As a prophet, he judged, taught, and instructed Israel according to God’s law. Later, in Exodus 18:20, Jethro’s counsel shows that Moses addressed their lifestyles and careers, clearly doing so by ministering personal prophecy. In 1 Samuel 15, Saul visited the prophet Samuel to learn what happened to his lost donkeys. Samuel was not surprised that Saul sought him on such a mundane issue. Furthermore, Samuel’s company of prophets suggests people sought them routinely for life’s answers.
A prophetic presbytery is strongly implied in Scripture based on several mentions of a company of prophets, also expressed as “the sons of the prophets.” These groups of stationary or itinerant ministers identify a body of prophesying voices who served from the palace to the villages. Jeremiah’s conflict with Hananiah in Jeremiah 28 further reinforces this practice as an apparent presbytery of prophets was summoned by the king to advise him on an impending military campaign. A similar example is seen with Ahab and Micaiah in 1 Kings 22, and Paul spoke of a prophesying presbytery in 1 Timothy 4:14.
Aside from gaining audience with a prophet or encountering one with the gift of prophecy, other ways of receiving prophecy include dreams, visions, prayer, Scripture study, and casual conversation with highly spiritual or especially wise people. Most notable among these is the conscientious intercessor.
A last and most typical way to receive a prophetic word from the Lord is through the manifestation of the Holy Spirit, taught in 1 Corinthians 12:7–11. This action is not the same as one exercising the gift of prophecy. The manifestation is as the Spirit wills; exercising one’s gift of prophecy is not dependent upon the Holy Spirit’s initiatives.

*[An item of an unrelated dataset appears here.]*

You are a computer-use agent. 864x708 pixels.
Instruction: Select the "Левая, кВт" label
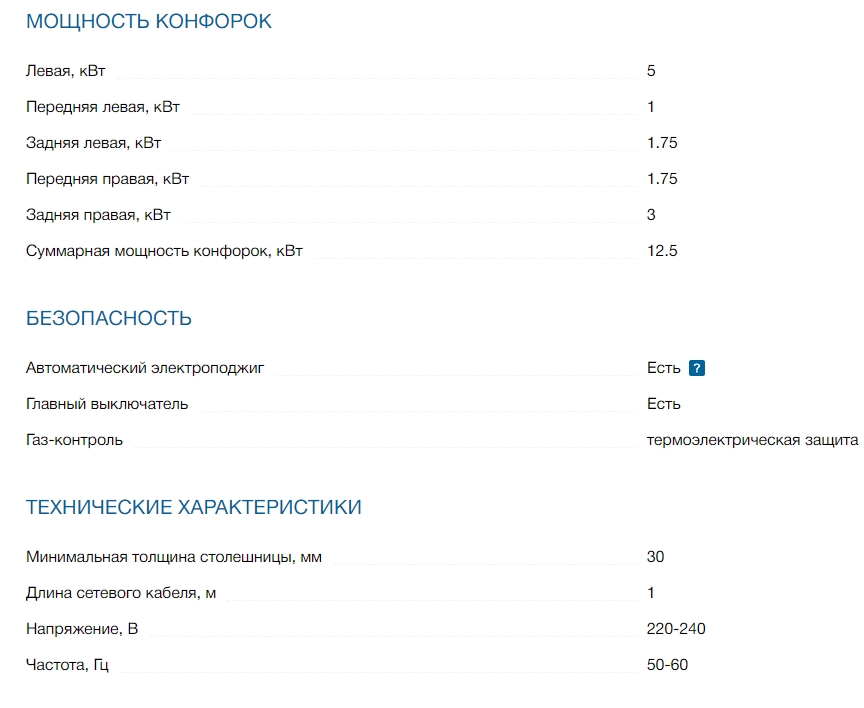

Of the more than five hundred times the word prophet appears in Scripture, there are only about twenty-one mentions of false prophets, perhaps because less than 10 percent of the prophetic actions recorded were false. Of the more than thirty prophets identified in Scripture, including major and minor prophets, only a handful of false prophets are named: Jezebel, Noadiah, Jannes and Jambres, and Balaam, to name a few.
That is not to say that there were no others, but it implies that false prophets and false prophecy were less of a threat than today’s popular teachings communicate. Divination, the word for false prophecy, is in the Old Testament about twelve times. While false prophecy is a concern, more damage is done by uneducated or overly sensual prophets such as those given little opportunity to perfect their skill before now.